◆ **EXERCISE INSTRUCTIONS**: Convert these lines into a JSON list of strings, one string per line, omitting blank lines. Cover all of the material.

--- Start of RECORDS ---

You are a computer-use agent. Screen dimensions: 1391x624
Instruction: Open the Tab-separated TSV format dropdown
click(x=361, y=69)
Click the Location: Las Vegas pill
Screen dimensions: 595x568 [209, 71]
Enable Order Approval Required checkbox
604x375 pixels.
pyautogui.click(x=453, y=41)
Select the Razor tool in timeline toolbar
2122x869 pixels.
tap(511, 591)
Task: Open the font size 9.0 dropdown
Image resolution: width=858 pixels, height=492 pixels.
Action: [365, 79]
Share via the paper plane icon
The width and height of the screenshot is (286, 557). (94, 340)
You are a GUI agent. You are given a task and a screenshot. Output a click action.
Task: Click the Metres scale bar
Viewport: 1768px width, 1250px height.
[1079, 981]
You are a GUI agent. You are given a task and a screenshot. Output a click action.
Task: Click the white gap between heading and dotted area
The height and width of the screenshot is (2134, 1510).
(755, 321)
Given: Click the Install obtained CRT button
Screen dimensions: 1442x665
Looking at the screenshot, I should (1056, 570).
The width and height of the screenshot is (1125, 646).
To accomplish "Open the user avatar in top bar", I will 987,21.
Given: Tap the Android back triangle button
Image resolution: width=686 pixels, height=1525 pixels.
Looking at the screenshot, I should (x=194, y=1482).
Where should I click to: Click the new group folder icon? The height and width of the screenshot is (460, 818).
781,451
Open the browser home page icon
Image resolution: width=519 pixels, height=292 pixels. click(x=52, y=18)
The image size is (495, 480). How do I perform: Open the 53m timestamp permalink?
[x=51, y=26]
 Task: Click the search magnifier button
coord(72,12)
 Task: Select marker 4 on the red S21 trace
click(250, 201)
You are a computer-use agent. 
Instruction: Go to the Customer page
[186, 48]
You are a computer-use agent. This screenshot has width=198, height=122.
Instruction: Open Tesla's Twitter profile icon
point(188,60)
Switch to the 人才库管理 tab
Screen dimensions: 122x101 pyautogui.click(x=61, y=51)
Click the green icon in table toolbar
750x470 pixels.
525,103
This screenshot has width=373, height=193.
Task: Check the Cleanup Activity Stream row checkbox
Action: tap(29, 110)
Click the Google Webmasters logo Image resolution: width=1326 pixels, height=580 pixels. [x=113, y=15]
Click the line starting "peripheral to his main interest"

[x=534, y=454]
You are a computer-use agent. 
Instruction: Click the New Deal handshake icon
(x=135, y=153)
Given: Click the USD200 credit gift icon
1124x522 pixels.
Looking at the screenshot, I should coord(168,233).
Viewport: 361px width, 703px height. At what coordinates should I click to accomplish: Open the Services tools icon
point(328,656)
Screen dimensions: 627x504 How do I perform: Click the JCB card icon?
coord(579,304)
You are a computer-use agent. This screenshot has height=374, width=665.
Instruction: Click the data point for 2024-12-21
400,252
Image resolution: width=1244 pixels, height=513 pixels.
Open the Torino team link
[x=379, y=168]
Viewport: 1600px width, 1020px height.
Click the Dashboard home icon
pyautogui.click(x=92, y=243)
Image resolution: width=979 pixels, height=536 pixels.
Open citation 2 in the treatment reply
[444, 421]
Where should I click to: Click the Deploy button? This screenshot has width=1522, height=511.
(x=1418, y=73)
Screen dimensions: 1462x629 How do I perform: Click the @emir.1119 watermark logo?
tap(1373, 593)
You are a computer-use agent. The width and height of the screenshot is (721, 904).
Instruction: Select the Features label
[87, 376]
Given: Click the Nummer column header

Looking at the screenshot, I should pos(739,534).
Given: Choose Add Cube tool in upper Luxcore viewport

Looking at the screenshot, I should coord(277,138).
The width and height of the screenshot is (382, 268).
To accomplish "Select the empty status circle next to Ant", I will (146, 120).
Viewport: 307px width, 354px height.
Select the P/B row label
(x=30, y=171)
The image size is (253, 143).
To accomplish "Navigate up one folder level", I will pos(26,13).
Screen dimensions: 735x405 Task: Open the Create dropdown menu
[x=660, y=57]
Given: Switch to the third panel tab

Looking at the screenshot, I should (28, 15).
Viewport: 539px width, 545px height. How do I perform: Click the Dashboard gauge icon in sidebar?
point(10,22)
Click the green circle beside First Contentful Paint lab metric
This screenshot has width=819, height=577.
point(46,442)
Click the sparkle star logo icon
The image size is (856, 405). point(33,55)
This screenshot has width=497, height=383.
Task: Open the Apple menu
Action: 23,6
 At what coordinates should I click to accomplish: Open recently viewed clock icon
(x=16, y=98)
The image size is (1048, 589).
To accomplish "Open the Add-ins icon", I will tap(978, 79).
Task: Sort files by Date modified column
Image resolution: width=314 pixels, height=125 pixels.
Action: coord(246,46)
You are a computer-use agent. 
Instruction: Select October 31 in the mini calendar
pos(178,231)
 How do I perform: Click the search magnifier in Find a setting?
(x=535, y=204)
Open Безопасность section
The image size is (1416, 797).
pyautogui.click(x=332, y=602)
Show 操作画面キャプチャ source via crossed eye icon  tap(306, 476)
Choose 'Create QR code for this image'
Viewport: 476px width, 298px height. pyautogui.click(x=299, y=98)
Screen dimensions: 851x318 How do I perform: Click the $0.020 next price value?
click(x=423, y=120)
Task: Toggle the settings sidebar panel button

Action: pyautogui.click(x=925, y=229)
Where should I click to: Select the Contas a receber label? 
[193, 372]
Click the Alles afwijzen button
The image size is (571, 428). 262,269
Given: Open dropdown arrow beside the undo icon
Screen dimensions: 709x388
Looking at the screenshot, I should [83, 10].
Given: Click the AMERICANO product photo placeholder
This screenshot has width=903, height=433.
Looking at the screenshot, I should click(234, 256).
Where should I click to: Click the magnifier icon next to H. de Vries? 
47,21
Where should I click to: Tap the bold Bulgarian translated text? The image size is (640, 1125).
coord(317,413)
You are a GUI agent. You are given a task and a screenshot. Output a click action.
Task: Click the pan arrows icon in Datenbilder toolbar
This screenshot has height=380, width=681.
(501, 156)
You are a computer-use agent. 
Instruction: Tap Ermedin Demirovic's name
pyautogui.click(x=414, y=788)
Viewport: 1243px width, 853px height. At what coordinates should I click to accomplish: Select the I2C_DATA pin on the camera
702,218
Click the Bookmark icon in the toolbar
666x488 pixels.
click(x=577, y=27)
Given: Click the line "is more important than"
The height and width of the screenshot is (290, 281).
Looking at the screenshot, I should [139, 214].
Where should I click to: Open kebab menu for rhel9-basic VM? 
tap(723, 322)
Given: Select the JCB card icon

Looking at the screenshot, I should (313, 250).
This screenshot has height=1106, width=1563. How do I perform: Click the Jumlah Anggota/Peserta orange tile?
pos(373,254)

--- End of RECORDS ---

◆ **OUTPUT OF THE EXERCISE**:
[
  "You are a computer-use agent. Screen dimensions: 1391x624",
  "Instruction: Open the Tab-separated TSV format dropdown",
  "click(x=361, y=69)",
  "Click the Location: Las Vegas pill",
  "Screen dimensions: 595x568 [209, 71]",
  "Enable Order Approval Required checkbox",
  "604x375 pixels.",
  "pyautogui.click(x=453, y=41)",
  "Select the Razor tool in timeline toolbar",
  "2122x869 pixels.",
  "tap(511, 591)",
  "Task: Open the font size 9.0 dropdown",
  "Image resolution: width=858 pixels, height=492 pixels.",
  "Action: [365, 79]",
  "Share via the paper plane icon",
  "The width and height of the screenshot is (286, 557). (94, 340)",
  "You are a GUI agent. You are given a task and a screenshot. Output a click action.",
  "Task: Click the Metres scale bar",
  "Viewport: 1768px width, 1250px height.",
  "[1079, 981]",
  "You are a GUI agent. You are given a task and a screenshot. Output a click action.",
  "Task: Click the white gap between heading and dotted area",
  "The height and width of the screenshot is (2134, 1510).",
  "(755, 321)",
  "Given: Click the Install obtained CRT button",
  "Screen dimensions: 1442x665",
  "Looking at the screenshot, I should (1056, 570).",
  "The width and height of the screenshot is (1125, 646).",
  "To accomplish \"Open the user avatar in top bar\", I will 987,21.",
  "Given: Tap the Android back triangle button",
  "Image resolution: width=686 pixels, height=1525 pixels.",
  "Looking at the screenshot, I should (x=194, y=1482).",
  "Where should I click to: Click the new group folder icon? The height and width of the screenshot is (460, 818).",
  "781,451",
  "Open the browser home page icon",
  "Image resolution: width=519 pixels, height=292 pixels. click(x=52, y=18)",
  "The image size is (495, 480). How do I perform: Open the 53m timestamp permalink?",
  "[x=51, y=26]",
  " Task: Click the search magnifier button",
  "coord(72,12)",
  " Task: Select marker 4 on the red S21 trace",
  "click(250, 201)",
  "You are a computer-use agent. ",
  "Instruction: Go to the Customer page",
  "[186, 48]",
  "You are a computer-use agent. This screenshot has width=198, height=122.",
  "Instruction: Open Tesla's Twitter profile icon",
  "point(188,60)",
  "Switch to the 人才库管理 tab",
  "Screen dimensions: 122x101 pyautogui.click(x=61, y=51)",
  "Click the green icon in table toolbar",
  "750x470 pixels.",
  "525,103",
  "This screenshot has width=373, height=193.",
  "Task: Check the Cleanup Activity Stream row checkbox",
  "Action: tap(29, 110)",
  "Click the Google Webmasters logo Image resolution: width=1326 pixels, height=580 pixels. [x=113, y=15]",
  "Click the line starting \"peripheral to his main interest\"",
  "[x=534, y=454]",
  "You are a computer-use agent. ",
  "Instruction: Click the New Deal handshake icon",
  "(x=135, y=153)",
  "Given: Click the USD200 credit gift icon",
  "1124x522 pixels.",
  "Looking at the screenshot, I should coord(168,233).",
  "Viewport: 361px width, 703px height. At what coordinates should I click to accomplish: Open the Services tools icon",
  "point(328,656)",
  "Screen dimensions: 627x504 How do I perform: Click the JCB card icon?",
  "coord(579,304)",
  "You are a computer-use agent. This screenshot has height=374, width=665.",
  "Instruction: Click the data point for 2024-12-21",
  "400,252",
  "Image resolution: width=1244 pixels, height=513 pixels.",
  "Open the Torino team link",
  "[x=379, y=168]",
  "Viewport: 1600px width, 1020px height.",
  "Click the Dashboard home icon",
  "pyautogui.click(x=92, y=243)",
  "Image resolution: width=979 pixels, height=536 pixels.",
  "Open citation 2 in the treatment reply",
  "[444, 421]",
  "Where should I click to: Click the Deploy button? This screenshot has width=1522, height=511.",
  "(x=1418, y=73)",
  "Screen dimensions: 1462x629 How do I perform: Click the @emir.1119 watermark logo?",
  "tap(1373, 593)",
  "You are a computer-use agent. The width and height of the screenshot is (721, 904).",
  "Instruction: Select the Features label",
  "[87, 376]",
  "Given: Click the Nummer column header",
  "Looking at the screenshot, I should pos(739,534).",
  "Given: Choose Add Cube tool in upper Luxcore viewport",
  "Looking at the screenshot, I should coord(277,138).",
  "The width and height of the screenshot is (382, 268).",
  "To accomplish \"Select the empty status circle next to Ant\", I will (146, 120).",
  "Viewport: 307px width, 354px height.",
  "Select the P/B row label",
  "(x=30, y=171)",
  "The image size is (253, 143).",
  "To accomplish \"Navigate up one folder level\", I will pos(26,13).",
  "Screen dimensions: 735x405 Task: Open the Create dropdown menu",
  "[x=660, y=57]",
  "Given: Switch to the third panel tab",
  "Looking at the screenshot, I should (28, 15).",
  "Viewport: 539px width, 545px height. How do I perform: Click the Dashboard gauge icon in sidebar?",
  "point(10,22)",
  "Click the green circle beside First Contentful Paint lab metric",
  "This screenshot has width=819, height=577.",
  "point(46,442)",
  "Click the sparkle star logo icon",
  "The image size is (856, 405). point(33,55)",
  "This screenshot has width=497, height=383.",
  "Task: Open the Apple menu",
  "Action: 23,6",
  " At what coordinates should I click to accomplish: Open recently viewed clock icon",
  "(x=16, y=98)",
  "The image size is (1048, 589).",
  "To accomplish \"Open the Add-ins icon\", I will tap(978, 79).",
  "Task: Sort files by Date modified column",
  "Image resolution: width=314 pixels, height=125 pixels.",
  "Action: coord(246,46)",
  "You are a computer-use agent. ",
  "Instruction: Select October 31 in the mini calendar",
  "pos(178,231)",
  " How do I perform: Click the search magnifier in Find a setting?",
  "(x=535, y=204)",
  "Open Безопасность section",
  "The image size is (1416, 797).",
  "pyautogui.click(x=332, y=602)",
  "Show 操作画面キャプチャ source via crossed eye icon  tap(306, 476)",
  "Choose 'Create QR code for this image'",
  "Viewport: 476px width, 298px height. pyautogui.click(x=299, y=98)",
  "Screen dimensions: 851x318 How do I perform: Click the $0.020 next price value?",
  "click(x=423, y=120)",
  "Task: Toggle the settings sidebar panel button",
  "Action: pyautogui.click(x=925, y=229)",
  "Where should I click to: Select the Contas a receber label? ",
  "[193, 372]",
  "Click the Alles afwijzen button",
  "The image size is (571, 428). 262,269",
  "Given: Open dropdown arrow beside the undo icon",
  "Screen dimensions: 709x388",
  "Looking at the screenshot, I should [83, 10].",
  "Given: Click the AMERICANO product photo placeholder",
  "This screenshot has width=903, height=433.",
  "Looking at the screenshot, I should click(234, 256).",
  "Where should I click to: Click the magnifier icon next to H. de Vries? ",
  "47,21",
  "Where should I click to: Tap the bold Bulgarian translated text? The image size is (640, 1125).",
  "coord(317,413)",
  "You are a GUI agent. You are given a task and a screenshot. Output a click action.",
  "Task: Click the pan arrows icon in Datenbilder toolbar",
  "This screenshot has height=380, width=681.",
  "(501, 156)",
  "You are a computer-use agent. ",
  "Instruction: Tap Ermedin Demirovic's name",
  "pyautogui.click(x=414, y=788)",
  "Viewport: 1243px width, 853px height. At what coordinates should I click to accomplish: Select the I2C_DATA pin on the camera",
  "702,218",
  "Click the Bookmark icon in the toolbar",
  "666x488 pixels.",
  "click(x=577, y=27)",
  "Given: Click the line \"is more important than\"",
  "The height and width of the screenshot is (290, 281).",
  "Looking at the screenshot, I should [139, 214].",
  "Where should I click to: Open kebab menu for rhel9-basic VM? ",
  "tap(723, 322)",
  "Given: Select the JCB card icon",
  "Looking at the screenshot, I should (313, 250).",
  "This screenshot has height=1106, width=1563. How do I perform: Click the Jumlah Anggota/Peserta orange tile?",
  "pos(373,254)"
]